En
la Matanza de la Rubiera -ocurrida en 1967- un grupo de colonos de los llanos
orientales invitó a 18 indígenas, para supuestamente entregarles ropa y comida. Los indios aceptaron la invitación y -cuando se encontraban
en la mesa- fueron salvajemente asesinados. En 1972, durante el juicio, uno de los acusados soltó
una frase estremecedora: “No creíamos que matar indios fuera malo”. Y sí, en
esos años no era considerado -en algunas regiones de Colombia- un delito matar
indios; existían expresiones como "cuiviar" y "guahibiar", para referirse a
la caza de indios cuiva y guahibo.
Claro que no son solo los indios los
que padecen atropellos en Colombia; son todos aquellos que se atreven a
protestar y reclamar sus derechos, en uno de los países más injustos del
planeta.
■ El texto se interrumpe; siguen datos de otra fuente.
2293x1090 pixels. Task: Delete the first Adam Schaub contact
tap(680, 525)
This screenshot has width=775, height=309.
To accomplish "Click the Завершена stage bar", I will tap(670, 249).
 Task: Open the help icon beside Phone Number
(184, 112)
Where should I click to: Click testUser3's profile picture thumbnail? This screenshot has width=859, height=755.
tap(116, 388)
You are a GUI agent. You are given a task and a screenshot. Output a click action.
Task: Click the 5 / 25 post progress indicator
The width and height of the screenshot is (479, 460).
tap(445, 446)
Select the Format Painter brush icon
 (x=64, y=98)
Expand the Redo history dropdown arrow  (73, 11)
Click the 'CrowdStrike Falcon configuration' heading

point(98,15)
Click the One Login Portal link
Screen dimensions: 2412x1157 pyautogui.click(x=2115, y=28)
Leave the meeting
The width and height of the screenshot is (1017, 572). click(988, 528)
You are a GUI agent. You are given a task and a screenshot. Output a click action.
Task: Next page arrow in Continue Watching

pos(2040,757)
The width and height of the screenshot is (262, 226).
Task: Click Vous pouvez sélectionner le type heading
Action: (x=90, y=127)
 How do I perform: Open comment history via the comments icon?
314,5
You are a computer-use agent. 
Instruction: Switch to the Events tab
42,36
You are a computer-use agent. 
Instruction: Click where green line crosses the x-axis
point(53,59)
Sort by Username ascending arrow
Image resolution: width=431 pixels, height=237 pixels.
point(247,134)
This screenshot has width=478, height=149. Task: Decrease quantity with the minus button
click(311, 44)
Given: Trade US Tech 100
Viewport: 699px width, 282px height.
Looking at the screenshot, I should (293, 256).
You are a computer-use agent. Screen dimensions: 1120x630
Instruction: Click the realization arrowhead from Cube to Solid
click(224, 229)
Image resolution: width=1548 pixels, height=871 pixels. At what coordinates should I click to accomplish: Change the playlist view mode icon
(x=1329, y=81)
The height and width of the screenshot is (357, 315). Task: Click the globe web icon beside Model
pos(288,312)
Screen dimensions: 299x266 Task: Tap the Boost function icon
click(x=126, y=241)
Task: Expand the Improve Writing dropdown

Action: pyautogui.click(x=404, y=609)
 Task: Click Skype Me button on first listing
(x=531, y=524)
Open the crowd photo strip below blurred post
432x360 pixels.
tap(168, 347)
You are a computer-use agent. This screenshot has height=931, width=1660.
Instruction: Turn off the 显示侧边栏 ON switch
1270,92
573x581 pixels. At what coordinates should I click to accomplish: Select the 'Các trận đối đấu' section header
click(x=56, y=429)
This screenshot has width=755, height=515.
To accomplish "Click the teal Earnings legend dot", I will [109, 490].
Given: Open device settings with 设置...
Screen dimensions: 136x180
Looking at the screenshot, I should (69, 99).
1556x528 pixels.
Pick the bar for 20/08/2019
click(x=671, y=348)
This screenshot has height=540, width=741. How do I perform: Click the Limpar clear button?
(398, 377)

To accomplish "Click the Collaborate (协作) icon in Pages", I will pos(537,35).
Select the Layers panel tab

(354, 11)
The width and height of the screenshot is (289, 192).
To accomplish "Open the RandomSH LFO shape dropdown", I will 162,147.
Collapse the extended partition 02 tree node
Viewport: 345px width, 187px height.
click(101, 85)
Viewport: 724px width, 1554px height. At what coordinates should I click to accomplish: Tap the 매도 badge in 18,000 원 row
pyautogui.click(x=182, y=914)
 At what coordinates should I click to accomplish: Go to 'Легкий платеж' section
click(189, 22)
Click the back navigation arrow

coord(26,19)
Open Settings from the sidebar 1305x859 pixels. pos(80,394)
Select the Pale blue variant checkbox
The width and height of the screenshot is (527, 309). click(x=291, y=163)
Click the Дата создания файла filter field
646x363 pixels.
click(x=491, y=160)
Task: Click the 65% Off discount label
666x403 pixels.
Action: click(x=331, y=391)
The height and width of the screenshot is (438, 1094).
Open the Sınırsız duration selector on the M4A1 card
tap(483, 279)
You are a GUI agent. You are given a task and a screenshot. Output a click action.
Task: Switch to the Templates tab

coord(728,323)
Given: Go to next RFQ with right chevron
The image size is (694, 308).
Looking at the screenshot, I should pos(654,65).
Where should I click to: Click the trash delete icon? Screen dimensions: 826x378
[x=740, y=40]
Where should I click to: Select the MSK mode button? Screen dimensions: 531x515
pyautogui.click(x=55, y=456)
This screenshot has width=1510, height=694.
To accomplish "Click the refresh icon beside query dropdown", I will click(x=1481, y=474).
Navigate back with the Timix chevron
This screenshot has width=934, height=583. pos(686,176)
La Comisión Interamericana de Derechos Humanos reportó
(informe de 2011) que muchos “líderes sindicales, indígenas, afrodescendientes
y desplazados, se encuentran en riesgo de sufrir ataques contra su vida”.
Problemas estructurales que los
gobiernos pretenden solucionar aumentando cada vez más la fuerza pública;
integrada en su mayoría por mestizos y mulatos empujados a combatir contra sus
iguales. La tradicional guerra de pobres contra pobres; unos tratan de
sobrevivir en el narcotráfico o las “Bacrin”, otros en la guerrilla y otros más
se alistan en las fuerzas armadas. El problema es que las demenciales políticas
macroeconómicas solo están generando más desempleo en el campo y la ciudad. Y
esto solo puede significar más pobreza y -por supuesto- más inseguridad.
El presidente Santos, aparte de
tomar distancia de la gallada de la narcoparapolítica que rodeaba a su
antecesor, sigue la misma cartilla neoliberal que alimenta la bomba social que podría explotarnos en la cara. A menos que el
presidente convierta esta profunda crisis en una oportunidad para emprender las
reformas que requiere con urgencia este sufrido país.